With what he calls a “labor force” that includes 119 mission co-workers and long-term volunteers as well as 63 Young Adult Volunteers – serving in at least 42 countries abroad as well as stateside – the Rev. José Luis Casal is clear on what is the mission of Presbyterian World Mission.
“Our principle is that we don’t teach our partners anything,” Casal, World Mission director, told the Rev. Dr. J. Herbert Nelson Monday during a lively “Coffee with the Clerk” Facebook Live event.
“We look at mission in a different way,” said Casal, a native of Cuba and longtime ecumenist who was announced as World Mission director two years ago. “We work with (mission partners) on work that is God’s work and God’s mission.”
Over the last few months, four consultations – in Kenya, Germany, Thailand and Colombia – have been held to allow the partners and mission coworkers the opportunity to offer up feedback on how that work is going.
“We asked them to tell us in what way we have achieved and how have we failed or fallen short,” Casal told Nelson. The reaction was positive, he said, and people were grateful for the chance to have their say.
“They told us it was the first time we have been put together to discuss among ourselves,” Casal said. “These groups discussed what are their needs and what resources do they need to accomplish their hopes and dreams. It’s a chance to look at the future while being a main actor at what’s happening now.”
That’s a far different model from traditional mission work, Nelson noted, when mission workers “imposed their will to people on the ground.”
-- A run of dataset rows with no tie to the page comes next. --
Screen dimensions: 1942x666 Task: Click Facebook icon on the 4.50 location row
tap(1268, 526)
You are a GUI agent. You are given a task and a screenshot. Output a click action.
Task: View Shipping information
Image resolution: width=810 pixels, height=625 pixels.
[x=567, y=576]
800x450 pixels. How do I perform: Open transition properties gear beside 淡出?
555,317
“We are used to coming in with money and putting it on the table,” Nelson said. “The model is shifting to sitting, hearing, finding out and assessing what people need. It is liberating on one hand but difficult on the other hand.”
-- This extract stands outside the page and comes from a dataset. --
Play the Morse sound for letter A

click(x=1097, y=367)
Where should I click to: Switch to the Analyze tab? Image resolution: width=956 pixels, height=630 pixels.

To date the feedback process has pointed out the need for more people of color to serve as mission co-workers, Casal said.
“It’s not that we are dissatisfied by the percentages” that people of color represent among mission co-workers, he said. “But our goal is to have a more diverse group, and it’s the same with the Young Adult Volunteers,” whom Casal called “the future of our mission work” because “so many of our YAVs become mission co-workers, and that’s been a source of renewal for our work in mission.”
Among the best qualities of the young volunteers?
“They provide new blood, reduce the age of the mission co-workers and they come in with new and fresh ideas,” Casal said.
Using a similar model as the international consultations, upcoming national consultations are planned for March 21-23 at the Calvin Center outside Atlanta, April 4-6 at Stony Point Center in Stony Point, N.Y. and May 9-11 at Zephyr Cove in Zephyr Cove, Nevada.
“We want everyone to be part of this new vision, part of the solution,” Casal said. “We want to understand where God is taking us in this work.”
God’s mission starts with the neighborhood and extends throughout the world – and it includes an ecumenical imperative, Casal said.
“We have to abandon the idea we are doing this work alone,” he told Nelson. “We have to work with colleagues and the faithful in other denominations and other traditions who are willing to work with us … We need people who really believe we are not alone, that we can break the systems of oppression that are in place in many parts of the world and build new systems of justice and bring in the gospel with all its context. That new world needs the proclamation of the message of Jesus Christ.”
Who’d have believed a decade or two ago that we’d see movements like Black Lives Matter being effectively and courageously led by young people, Nelson said.
“Even as these movements happen across the country and around the world, there are immigrants at the border, and that requires us to do some significant thinking,” Nelson said. “We have to have that perspective that speaks to the broader issues,” including hunger and the degradation of the environment.
That’s exactly how many mission co-workers spend the bulk of their time and talent in the mission field, Casal said.
“Mission co-workers do ministry with women, educate women and children, address the root causes of poverty and work in agriculture in many different countries. We need to increase that participation,” he said. “It cannot be just the welfare approach, something you connect with charity. Our personnel more and more are required and requested to be part of the movement of what’s going on in those countries.”
During an international consultation, a mission co-worker explained privately to Casal he’d gotten himself in a bit of a political jam. “I thought it was the fair thing to do. I thought it was for justice,” he told Casal of a particular action he’d taken.
“You know what? I am with you. If you did it for the justice of the gospel, I am with you,” Casal told the missionary, “because you are proclaiming the gospel when you are involved in justice issues.”
“Some people might be concerned we are emphasizing justice and peace but not evangelism,” Casal added. “But evangelism is not just announcing the gospel. It’s living out what we announce.”
“We are speaking very much the same language,” Nelson replied. “The reality is, the only way to evangelize is to come with a justice understanding. Those individuals who are marginalized need someone to stand with them.” Nelson recalled a church he once served where “it was a stand for justice that brought people to the church.”
Mission is work “that we have to do with others — other Christians, other faiths around the world,” Casal said. “God’s mission is done by God’s children — and God’s children is everybody.”